_Complete the following_
• 1. Answer these questions from the opinion.
(a) What does the opinion give as the defendant's act of omission?
(b) Which case does the opinion quote for the "protected liberty interest in refusing unwanted medical treatment"?
(c) Which existing criminal laws does the opinion say protect the State's interests?
• 2. Rewrite the opinion from "We conclude that the" to "the baby's death.", putting "accused" in place of "defendant".

_Extract_
------------------------------------------------------------------------
We conclude that the evidence is insufficient to convict the defendant on the theory that she was wanton or reckless in her acts of commission (i.e., exerting force to bring about the birth), because the Commonwealth failed to prove that, once she decided to give birth unassisted, the defendant had any alternative safe course of action. Additionally, we conclude that, in light of the judge's findings that the Commonwealth had not proved that the baby was born alive, or that summoning medical assistance would have saved the baby's life, there is insufficient evidence that the

[969 N.E.2d 677]

defendant's act of omission (i.e., failure to call for assistance) was the legal or proximate cause of the baby's death.

Finally, because the matter is of significant public importance, has been thoroughly briefed,1 and may recur in future cases, see Commonwealth v. Washington W., 457 Mass. 140, 142 n. 3, 928 N.E.2d 908 (2010), S. C., 462 Mass. 204, 967 N.E.2d 615 (2012), we consider the question of duty and decline to recognize a duty of a woman, in these circumstances, to summon medical assistance, breach of which may give rise to criminal liability for involuntary manslaughter. As we explain more fully below, existing criminal laws proscribing murder, most late-term abortions, and the neglect and abuse of children appropriately protect the State's interests in safeguarding viable fetuses and living children without the need to subject all women undergoing unassisted childbirth to possible criminal liability. Imposing a broad and ill-defined duty on all women to summon medical intervention during childbirth would trench on [462 Mass. 485]their “protected liberty interest in refusing unwanted medical treatment.” Cruzan v. Director, Mo. Dep't of Health, 497 U.S. 261, 278, 110 S.Ct. 2841, 111 L.Ed.2d 224 (1990). Moreover, such a duty is inchoate and would be highly susceptible to selective enforcement.
------------------------------------------------------------------------
_Data provided_
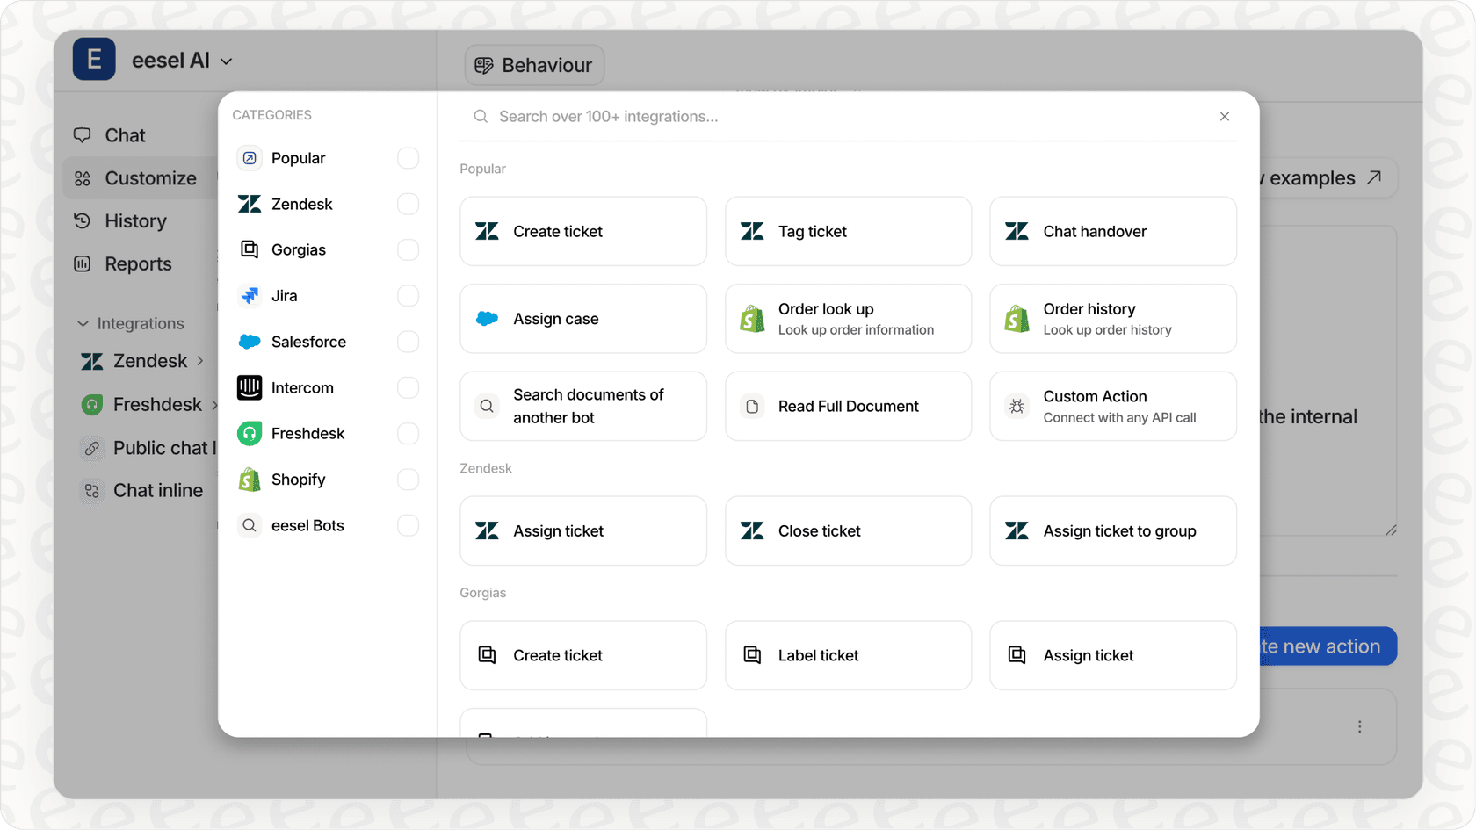Collapse the Integrations section in sidebar

[x=83, y=323]
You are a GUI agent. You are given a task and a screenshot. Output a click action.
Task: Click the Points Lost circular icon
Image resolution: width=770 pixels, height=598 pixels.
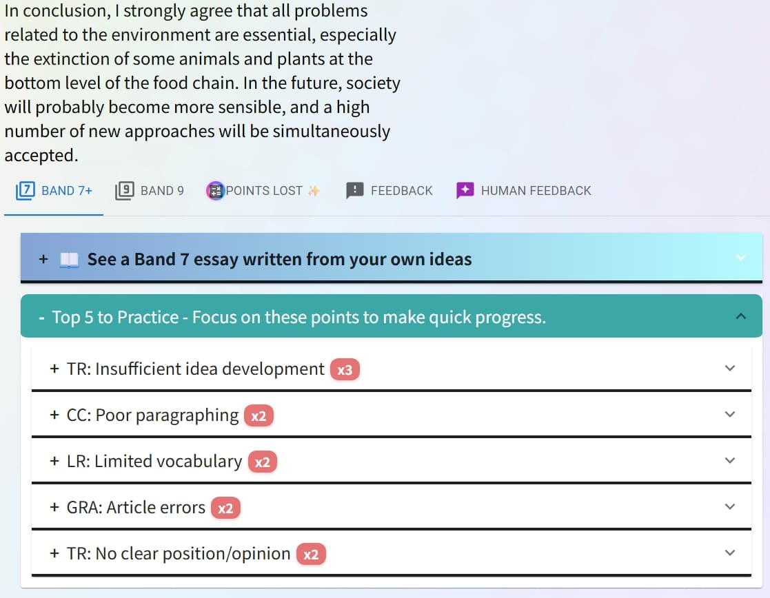click(x=215, y=191)
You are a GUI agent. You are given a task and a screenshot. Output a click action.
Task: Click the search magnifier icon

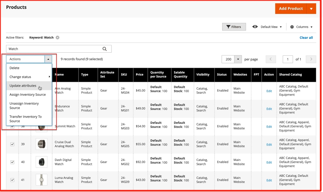[x=105, y=49]
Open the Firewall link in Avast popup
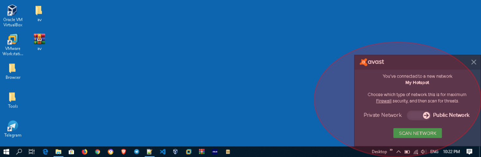 tap(384, 101)
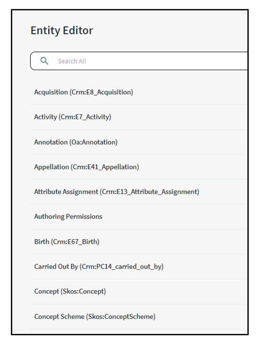Click the E7_Activity entity row

(139, 117)
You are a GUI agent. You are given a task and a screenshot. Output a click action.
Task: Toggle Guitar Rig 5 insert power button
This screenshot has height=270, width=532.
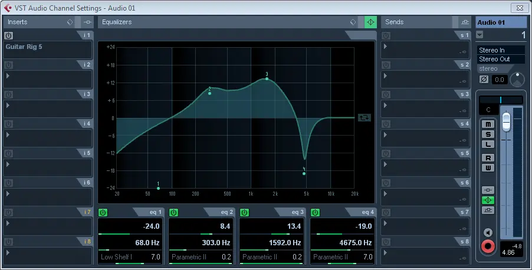8,36
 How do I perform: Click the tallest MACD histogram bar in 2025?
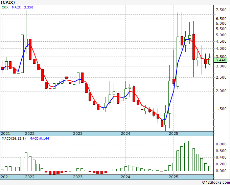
------------------------------------------------------------------------
_Answers to the exercise_
• 1.
(a) Failure to call for assistance.
(b) Cruzan v. Director, Mo. Dep't of Health, 497 U.S. 261 (1990).
(c) Laws proscribing murder, most late-term abortions, and the neglect and abuse of children.

• 2.
We conclude that the evidence is insufficient to convict the accused on the theory that she was wanton or reckless in her acts of commission (i.e., exerting force to bring about the birth), because the Commonwealth failed to prove that, once she decided to give birth unassisted, the accused had any alternative safe course of action. Additionally, we conclude that, in light of the judge's findings that the Commonwealth had not proved that the baby was born alive, or that summoning medical assistance would have saved the baby's life, there is insufficient evidence that the

[969 N.E.2d 677]

accused's act of omission (i.e., failure to call for assistance) was the legal or proximate cause of the baby's death.